Wordless Wednesday - Arizona Sunsets

Filed under: Wordless Wednesday — holly.schwendiman @ 9:52 am

This is one of my favorite things about Arizona:

 

November 17, 2008

Loving It

Filed under: Balance, Blogging, Positive Impact, Sharing — holly.schwendiman @ 10:01 am

This year has been one of new technologies and tools for me. I thought it was time to share an update about those items and how they’ve impacted my life.

It started with my iPod for Mother’s Day. That was a fun surprise and for the first time in my life I found myself buying music! You have to know my history to understand why this is a big deal. Suffice it to say, while my dad has always been a music collector (his record collection to this day could supply its own vintage store) and my friends all had wonderful personal collections, I had none growing up nor did I have the resources to start my own.
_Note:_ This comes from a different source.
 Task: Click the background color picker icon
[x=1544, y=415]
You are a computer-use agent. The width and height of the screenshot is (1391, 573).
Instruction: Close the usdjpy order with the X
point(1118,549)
My music control was limited to the FM radio and local stations. It’s like I’m making up for lost time these many years later. I now have my own collection, multiple ways to enjoy it and far too much enticement and ease adding to it. Suffice it to say the new Genius playlist function of iTunes is brilliant and dangerous!

Then my computer crashed and the move was made from the world of PC to the iMac. I’d need much more time and space to share my thoughts on this transition! Let’s just say that for one who spends as much time on a computer as me that this new tool is making my life so incredibly enjoyable and productive!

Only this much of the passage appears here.